*Required tasks:*
(1) Answer these questions using the essay on Muybridge:
(a) Whose sketches of naked men and women does the essay describe as the foundation of modern studies of anatomy?
(b) According to the essay, what method was Muybridge the first person to develop?
(c) What device does the essay name alongside the studies of animal locomotion?
(2) From the essay on Muybridge, print everything from "He was the first" down to "mode of art.".

Muybridge's Innovation
While today it is easy to observe the photographs by Muybridge and analyze them objectively, it is important to remember the context in which the experiments occurred. For those who question the legitimacy of his moving photos as pornography or simply meaningless, the technology of the time must be kept in mind.
Throughout history the human body has been observed and documented for artistic and scientific purposes. The original pictures and sculptures of human bodies were crude in their design and implementation, but nonetheless marked an important step in artistic and scientific discovery. Da Vinci sketched images of naked men and women, and his physical inquiries are not perceived as pornography, but rather the foundation of modern studies of the anatomy. Thus, I was surprised when Muybridge's work was questioned in class.
He was the first person to develop a method for taking photographs in rapid succession. This elementary motion picture was an astonishing innovation in itself. The ability to observe minute movements that had escaped human understanding prior to his machine was in itself the experiment. It is only the natural progress of human art, from sculptures, painting, and murals, to photographs, and finally moving pictures. One should not be astonished to find naked bodies in any mode of art.
Furthermore, it may be that due to the moving nature of the pictures, we expect a higher level of quality from the art. We laugh at the inability of the pictures to be completely instantaneous, sharp, and clear. We dismiss the inability to capture many motions as poor art and a useless experiment. We simply cannot understand the novelty of the zooropraxiscope and the studies of animal locomotion as the society of the late 1800s did.
Overall, I feel that Muybridge's photographs were definitely a fusion of art and science, and in no way pornographic.

*Supplied entries:*
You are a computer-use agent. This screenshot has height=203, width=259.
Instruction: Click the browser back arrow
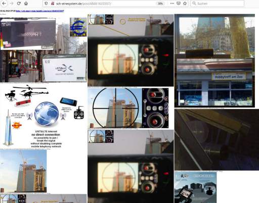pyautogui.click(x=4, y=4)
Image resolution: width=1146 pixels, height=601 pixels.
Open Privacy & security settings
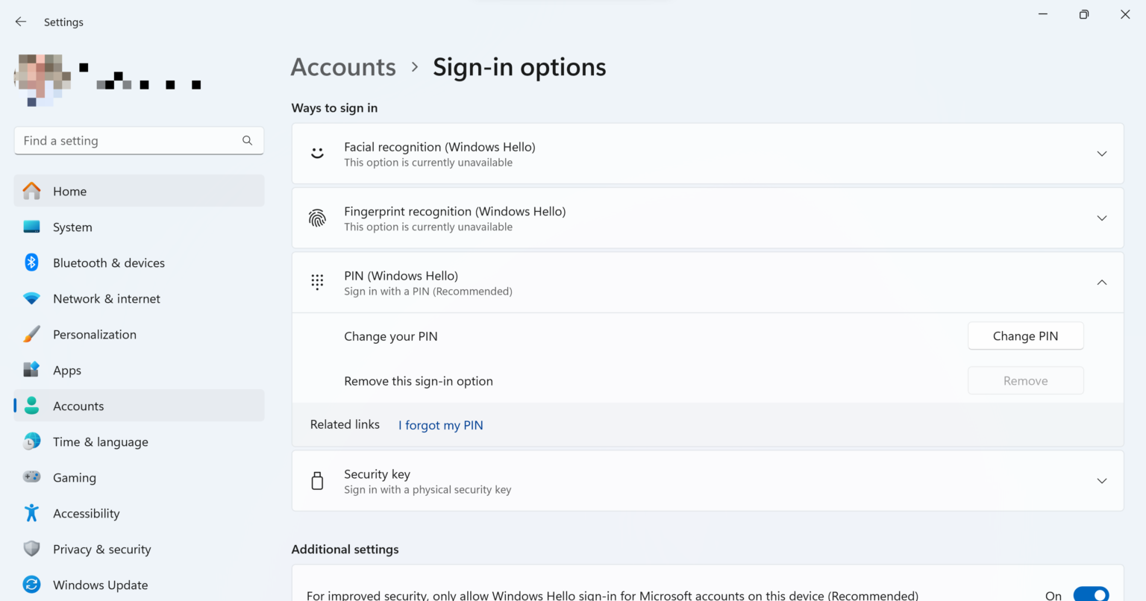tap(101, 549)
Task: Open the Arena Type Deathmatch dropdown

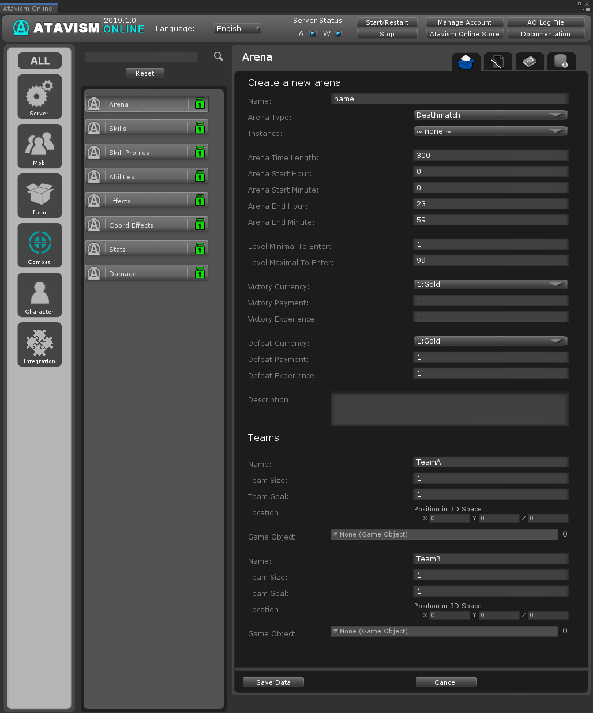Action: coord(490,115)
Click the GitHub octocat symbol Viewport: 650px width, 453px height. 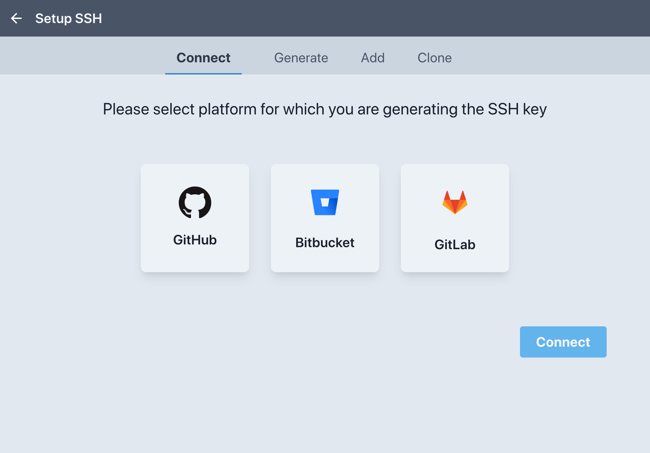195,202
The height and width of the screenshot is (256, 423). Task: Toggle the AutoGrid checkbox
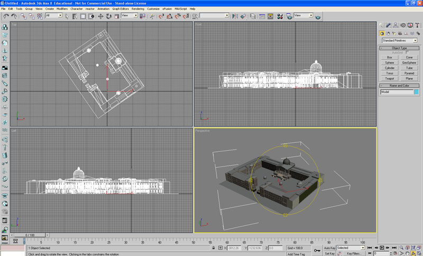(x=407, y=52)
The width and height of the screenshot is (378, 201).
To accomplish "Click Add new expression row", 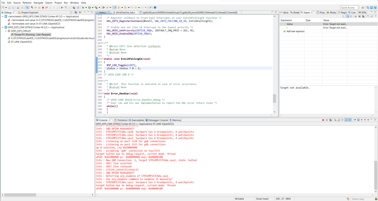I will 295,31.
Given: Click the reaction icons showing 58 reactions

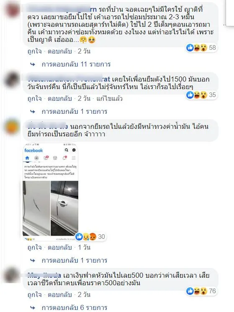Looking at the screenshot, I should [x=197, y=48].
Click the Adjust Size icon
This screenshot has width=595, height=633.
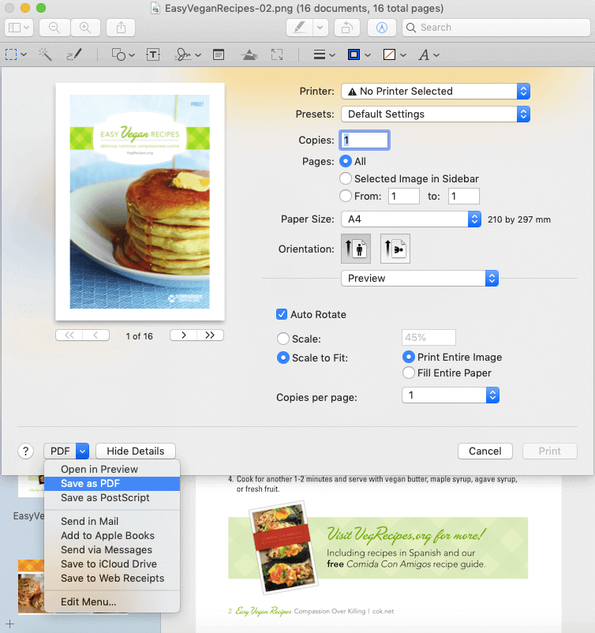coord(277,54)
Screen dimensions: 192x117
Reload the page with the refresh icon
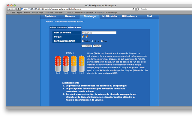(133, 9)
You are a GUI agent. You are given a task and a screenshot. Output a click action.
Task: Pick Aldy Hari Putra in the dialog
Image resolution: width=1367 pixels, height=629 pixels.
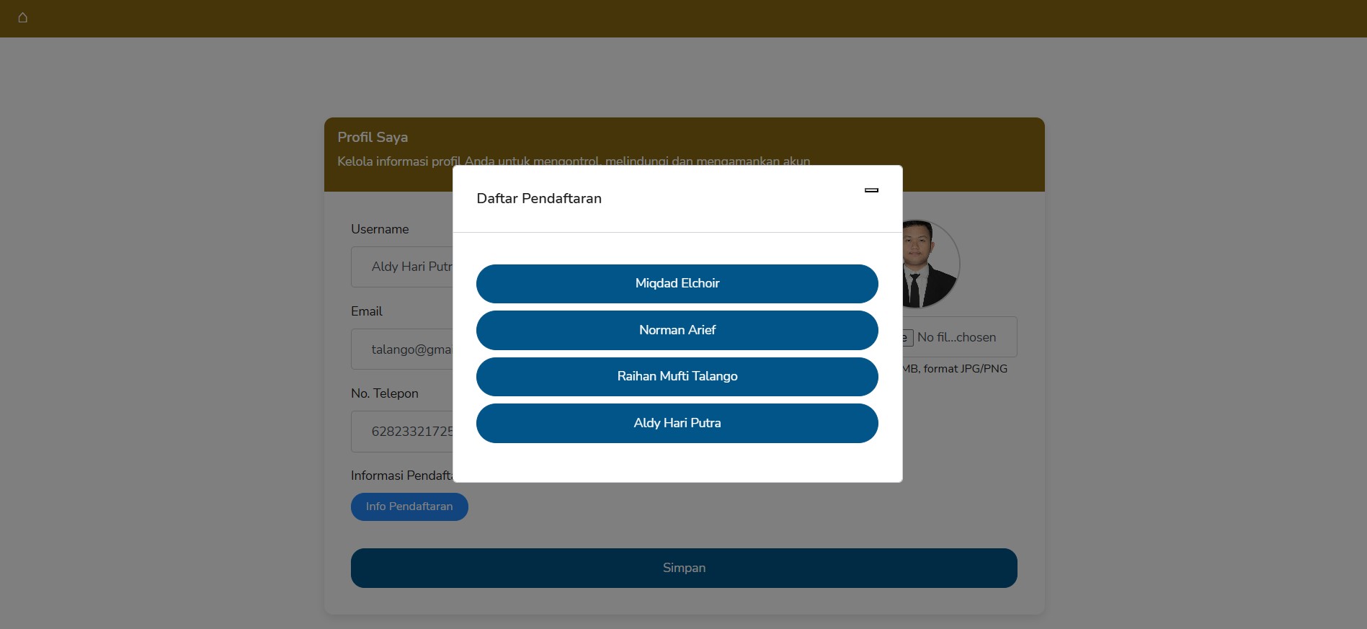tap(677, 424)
==
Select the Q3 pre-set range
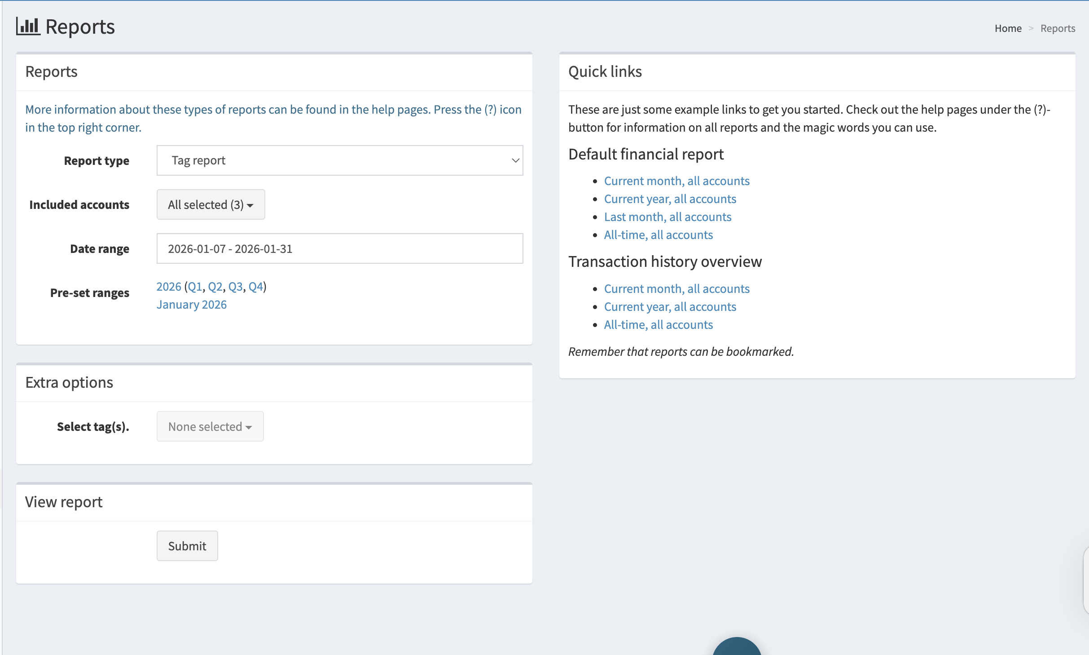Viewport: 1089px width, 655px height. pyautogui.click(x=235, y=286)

*Answers provided:*
(1)
(a) Da Vinci's.
(b) A method for taking photographs in rapid succession.
(c) The zooropraxiscope.

(2)
He was the first person to develop a method for taking photographs in rapid succession. This elementary motion picture was an astonishing innovation in itself. The ability to observe minute movements that had escaped human understanding prior to his machine was in itself the experiment. It is only the natural progress of human art, from sculptures, painting, and murals, to photographs, and finally moving pictures. One should not be astonished to find naked bodies in any mode of art.